I’ve been standing on top of my workbench again.
Strangely I’m up there quite a lot. Sometimes I just lay on there… and think.
I’ve been a long time obsessive of Japanese woodworking.
I find it truly fascinating and have promised myself if I make it to retirement, I’ll treat myself to a nice little rug for the corner of the workshop and give it a real go.
Strangely it’s my most researched field of woodworking.
Refined Disposable Saws
Japanese tools are of course very popular over here, and out of all of them I think it’s the saws that are used the most.
Japanese saw teeth on a whole are far more sophisticated than ours, and require extreme skill to sharpen. They’ve very delicate and the metal hard.
In a weird way, such well-developed teeth are surprisingly well suited to today’s throw away nature.
As a result there are many varied and cost-effective pull saws that are designed to stay sharp for a long time, and then be disposed of once blunt.
Unlike the crud that’s our Western disposable saws where you throw away the saw and the nasty plastic handle, Japanese saws can have surprisingly nice wooden handles that you keep and just replace the blade.
I’ve always felt dissatisfied with our Western ‘cut owt but nowt’ hard point saws, particularly for anything beyond rough cross cutting. So I’ve spent the whole of this year trying numerous Japanese saws.

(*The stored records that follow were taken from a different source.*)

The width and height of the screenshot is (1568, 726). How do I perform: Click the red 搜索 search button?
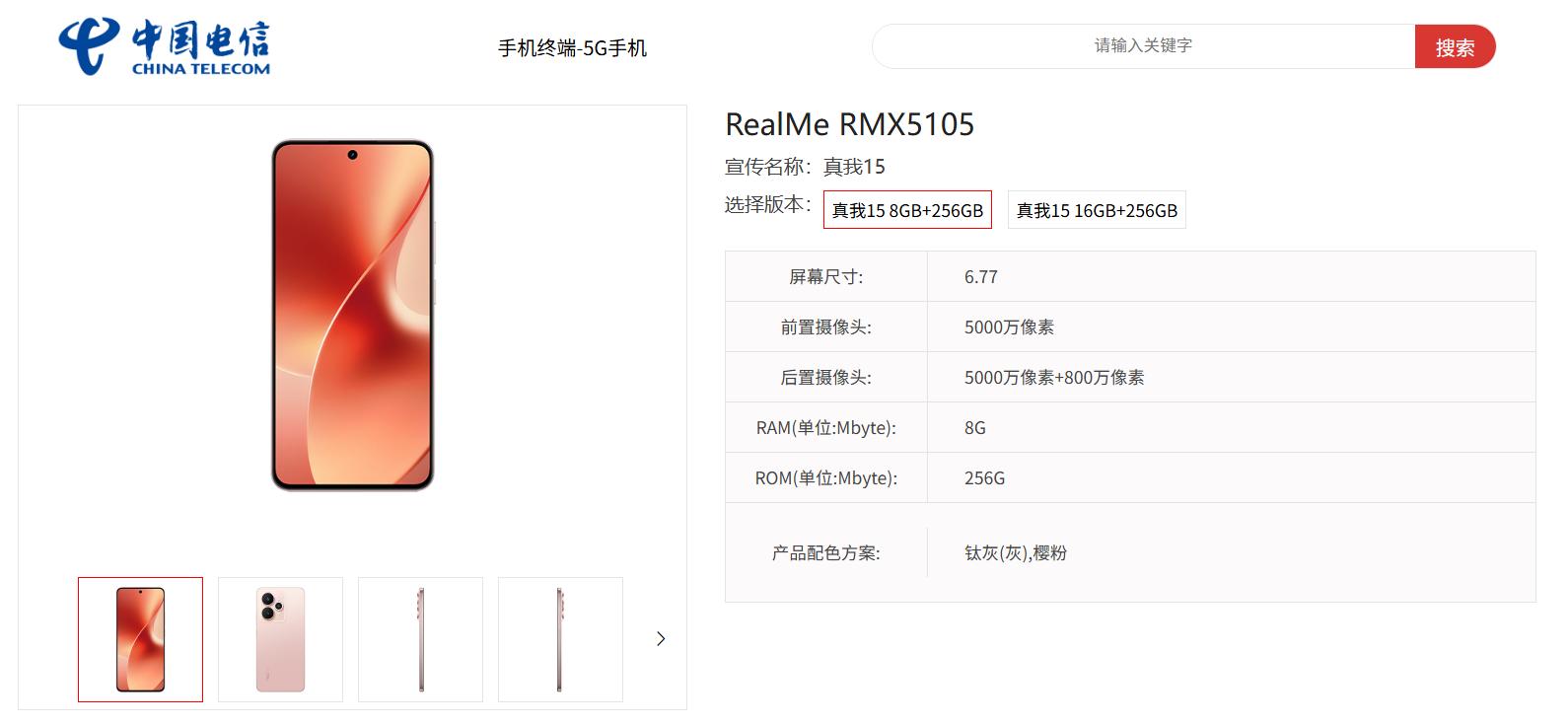1455,46
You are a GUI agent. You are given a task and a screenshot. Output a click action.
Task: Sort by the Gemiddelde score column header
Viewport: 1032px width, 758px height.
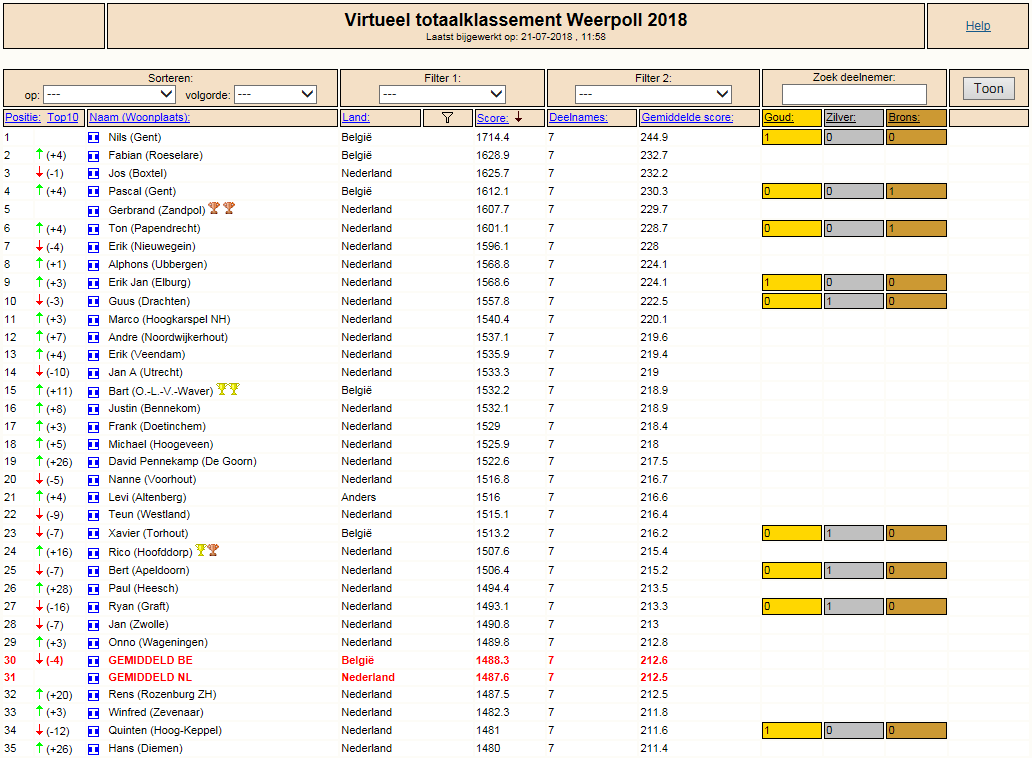point(687,118)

I’ve tried various sizes and prices, and eventually I may come to some kind of conclusion that will be worth sharing.
Using A Japanese Saw
Now, as many of you will know, Japanese woodworking is a bit backwards compared to what we are used to.
They pull when we push. We stand at elaborate benches with snazzy vices; they often sit on a rug and hold things with a foot and an arse.
These are the differences that have encouraged me to save my exploration until I can give it some proper time. But the saws are too good to wait, even with my less than authentic approach, using my swanky vice and bench.
Crosscutting with these saws, with their highly developed single purpose teeth, was an instant pleasure. Very little practise was needed to adapt from my western methods.
The cuts tracked beautifully and were the cleanest I’d ever seen. Very close to a planed finish.
Small to medium joinery was also a faff free affair. The saws were intuitive and did as I wanted.
Long rips, particularly in thick ‘ish’ material were always less than satisfactory though. Rips needed for joinery were fine, but those for dimensioning were problematic.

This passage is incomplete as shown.